Texte fourni:
__________

Grande Encyclopédie Larousse 1971-1976Éd. 1971-1976
C

Chamberlain (suite)

1903 : c’est le moment où, parvenu au faîte de sa carrière, de son prestige et de son pouvoir, Chamberlain se lance dans une nouvelle entreprise qui brise l’unité du parti unioniste, le rejette lui-même dans l’isolement politique et ramène triomphalement au pouvoir les libéraux. Peu à peu, en effet, il s’est ancré dans une conviction dont il ne démordra plus : l’avenir de l’Empire réside dans une réforme du système douanier et dans l’établissement d’un régime de préférence impériale, qui resserrera les liens politiques et économiques entre la métropole, les dominions et les colonies, tout en procurant les ressources nécessaires à une politique hardie de réformes sociales en faveur des ouvriers. C’est chez lui la vieille alliance du patriotisme et du radicalisme, le rêve de la synthèse entre l’impérialisme et la démocratie.

Cet abandon du libre-échange et ce retour au protectionnisme sont annoncés en mai 1903 par un discours à Birmingham qui fait l’effet d’une bombe. Bientôt, Chamberlain doit démissionner du gouvernement Balfour, pour défendre seul, en toute indépendance et avec passion, son idée de la préférence impériale. Pendant deux ans, il bataille sans convaincre du bien-fondé de sa thèse ni les leaders unionistes, ni moins encore l’opinion populaire, épouvantée par le spectre du « pain cher ». Le résultat, c’est la démission à la fin de 1905 du gouvernement Balfour et la débâcle des unionistes, divisés et affaiblis par l’initiative de Chamberlain, aux élections législatives de janvier 1906. Chamberlain ne devait guère survivre politiquement à la catastrophe dans laquelle pour la seconde fois, à vingt ans d’intervalle, il avait entraîné son parti.

__________

Énoncé de l'exercice:
Répondez aux questions suivantes à partir du texte sur Chamberlain.
(a) Dans quoi réside l'avenir de l'Empire, selon la conviction de Chamberlain ?
(b) En quel mois, en quelle année et dans quelle ville l'abandon du libre-échange est-il annoncé ?
(c) Lors de quelles élections les unionistes subissent-ils leur débâcle ?

Extrait des données:

__________

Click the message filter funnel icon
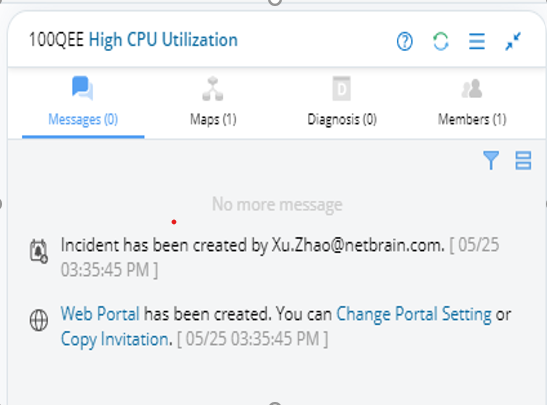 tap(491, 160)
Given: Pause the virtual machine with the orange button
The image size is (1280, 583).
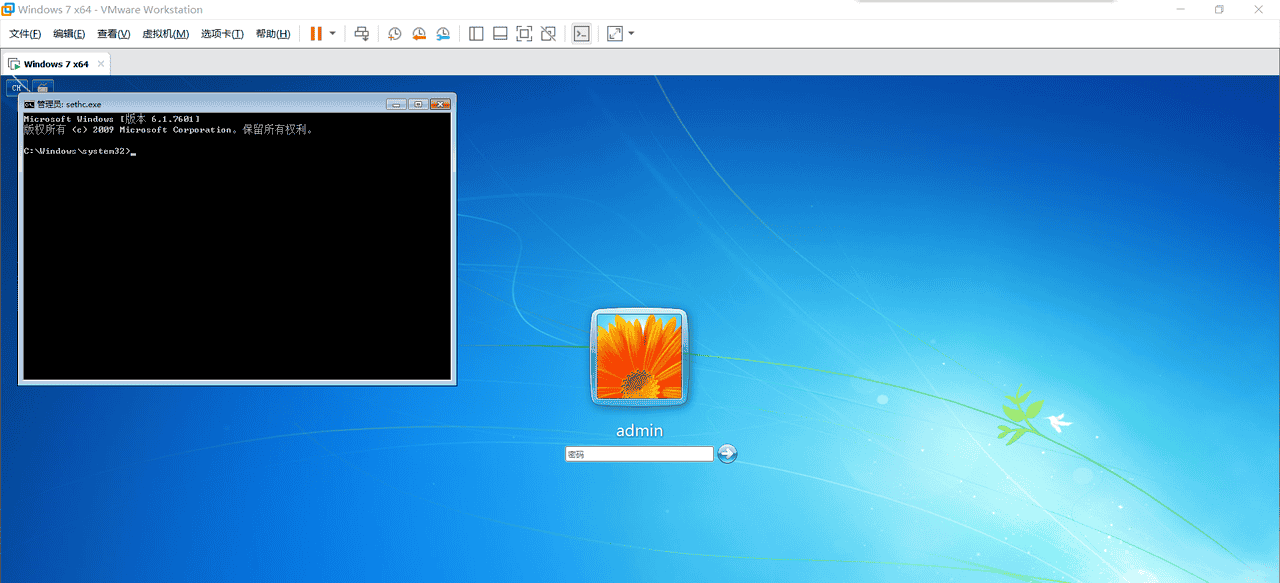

__________

Solution du problème:
(a) Dans une réforme du système douanier et dans l'établissement d'un régime de préférence impériale.
(b) En mai 1903, à Birmingham.
(c) Lors des élections législatives de janvier 1906.